Work request -
Please show every line from the entries that carries the word "Policy".

Items listed in a dataset -
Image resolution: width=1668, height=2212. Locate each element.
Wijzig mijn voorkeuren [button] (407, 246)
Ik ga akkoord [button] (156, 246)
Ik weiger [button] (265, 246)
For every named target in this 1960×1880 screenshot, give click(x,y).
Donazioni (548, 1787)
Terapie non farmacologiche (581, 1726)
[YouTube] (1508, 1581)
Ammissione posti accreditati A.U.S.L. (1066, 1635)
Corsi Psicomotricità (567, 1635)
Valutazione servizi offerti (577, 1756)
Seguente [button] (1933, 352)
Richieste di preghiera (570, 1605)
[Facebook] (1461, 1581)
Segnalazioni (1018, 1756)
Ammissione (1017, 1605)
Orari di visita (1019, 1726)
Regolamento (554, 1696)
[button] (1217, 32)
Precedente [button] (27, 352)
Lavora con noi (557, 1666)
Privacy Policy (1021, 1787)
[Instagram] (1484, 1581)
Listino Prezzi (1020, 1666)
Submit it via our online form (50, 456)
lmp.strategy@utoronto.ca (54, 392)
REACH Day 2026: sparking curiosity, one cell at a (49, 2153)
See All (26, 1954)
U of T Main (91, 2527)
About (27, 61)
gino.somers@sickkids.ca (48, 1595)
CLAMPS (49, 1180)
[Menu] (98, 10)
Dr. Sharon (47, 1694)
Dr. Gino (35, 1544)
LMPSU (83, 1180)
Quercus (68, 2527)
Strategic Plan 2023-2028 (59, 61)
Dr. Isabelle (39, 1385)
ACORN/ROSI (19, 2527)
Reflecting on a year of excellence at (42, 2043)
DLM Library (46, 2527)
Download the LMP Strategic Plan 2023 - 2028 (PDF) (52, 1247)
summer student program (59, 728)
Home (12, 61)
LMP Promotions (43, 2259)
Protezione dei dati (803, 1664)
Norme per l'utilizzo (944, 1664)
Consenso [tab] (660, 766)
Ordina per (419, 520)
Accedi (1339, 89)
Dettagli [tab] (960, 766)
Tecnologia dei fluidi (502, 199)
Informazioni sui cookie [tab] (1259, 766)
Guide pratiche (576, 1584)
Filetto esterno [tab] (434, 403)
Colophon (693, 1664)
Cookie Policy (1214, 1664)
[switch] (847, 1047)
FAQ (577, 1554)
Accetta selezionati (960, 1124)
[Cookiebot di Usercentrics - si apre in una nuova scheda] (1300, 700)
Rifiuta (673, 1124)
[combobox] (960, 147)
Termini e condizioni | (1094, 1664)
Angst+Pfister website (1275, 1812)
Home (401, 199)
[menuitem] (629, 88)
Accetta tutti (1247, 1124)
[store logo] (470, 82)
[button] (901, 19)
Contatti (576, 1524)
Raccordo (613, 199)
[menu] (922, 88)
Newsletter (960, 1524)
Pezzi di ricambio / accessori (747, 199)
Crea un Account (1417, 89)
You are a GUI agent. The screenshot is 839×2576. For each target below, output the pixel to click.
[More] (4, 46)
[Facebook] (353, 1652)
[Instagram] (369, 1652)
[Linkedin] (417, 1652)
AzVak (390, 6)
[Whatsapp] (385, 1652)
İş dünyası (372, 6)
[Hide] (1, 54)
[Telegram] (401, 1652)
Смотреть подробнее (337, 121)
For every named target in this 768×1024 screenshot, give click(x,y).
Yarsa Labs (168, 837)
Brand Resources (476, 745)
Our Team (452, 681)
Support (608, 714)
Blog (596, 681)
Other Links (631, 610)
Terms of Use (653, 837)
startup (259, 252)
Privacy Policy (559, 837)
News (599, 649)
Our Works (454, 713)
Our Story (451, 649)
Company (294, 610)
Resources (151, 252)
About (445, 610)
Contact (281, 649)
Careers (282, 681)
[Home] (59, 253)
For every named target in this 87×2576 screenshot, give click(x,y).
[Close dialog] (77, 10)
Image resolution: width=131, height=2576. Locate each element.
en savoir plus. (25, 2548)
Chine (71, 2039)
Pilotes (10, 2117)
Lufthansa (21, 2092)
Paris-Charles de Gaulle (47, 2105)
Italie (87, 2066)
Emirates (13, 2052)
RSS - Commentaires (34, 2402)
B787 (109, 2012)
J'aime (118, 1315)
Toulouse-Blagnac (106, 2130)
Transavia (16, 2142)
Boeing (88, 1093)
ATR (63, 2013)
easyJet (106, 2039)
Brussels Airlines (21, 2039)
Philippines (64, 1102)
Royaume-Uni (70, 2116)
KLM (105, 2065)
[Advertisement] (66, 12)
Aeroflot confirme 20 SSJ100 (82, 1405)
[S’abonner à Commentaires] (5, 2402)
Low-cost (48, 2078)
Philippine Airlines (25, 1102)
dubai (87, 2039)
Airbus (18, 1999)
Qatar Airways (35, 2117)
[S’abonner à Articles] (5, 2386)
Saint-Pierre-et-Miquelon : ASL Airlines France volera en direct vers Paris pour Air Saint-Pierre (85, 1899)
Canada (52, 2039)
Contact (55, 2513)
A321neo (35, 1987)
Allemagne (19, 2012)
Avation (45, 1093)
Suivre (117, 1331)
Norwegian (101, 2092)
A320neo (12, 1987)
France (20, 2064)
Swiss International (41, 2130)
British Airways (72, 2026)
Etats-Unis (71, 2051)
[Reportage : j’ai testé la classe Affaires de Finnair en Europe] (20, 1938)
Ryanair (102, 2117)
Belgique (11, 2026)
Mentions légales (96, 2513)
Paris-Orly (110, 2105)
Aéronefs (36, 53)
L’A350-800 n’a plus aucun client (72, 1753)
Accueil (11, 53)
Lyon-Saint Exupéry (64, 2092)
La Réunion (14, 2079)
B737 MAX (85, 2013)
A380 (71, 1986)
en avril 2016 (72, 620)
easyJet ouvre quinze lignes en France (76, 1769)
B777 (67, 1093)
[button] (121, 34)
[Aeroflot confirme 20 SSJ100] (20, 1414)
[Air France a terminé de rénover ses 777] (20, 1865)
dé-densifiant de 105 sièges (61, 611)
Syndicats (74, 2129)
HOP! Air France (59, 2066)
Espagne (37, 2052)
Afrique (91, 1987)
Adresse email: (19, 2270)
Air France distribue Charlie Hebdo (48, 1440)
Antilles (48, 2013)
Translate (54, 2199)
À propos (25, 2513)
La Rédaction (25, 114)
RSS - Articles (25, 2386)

Exercise result -
Privacy Policy (1021, 1787)
Cookie Policy (1214, 1664)
Privacy Policy (559, 837)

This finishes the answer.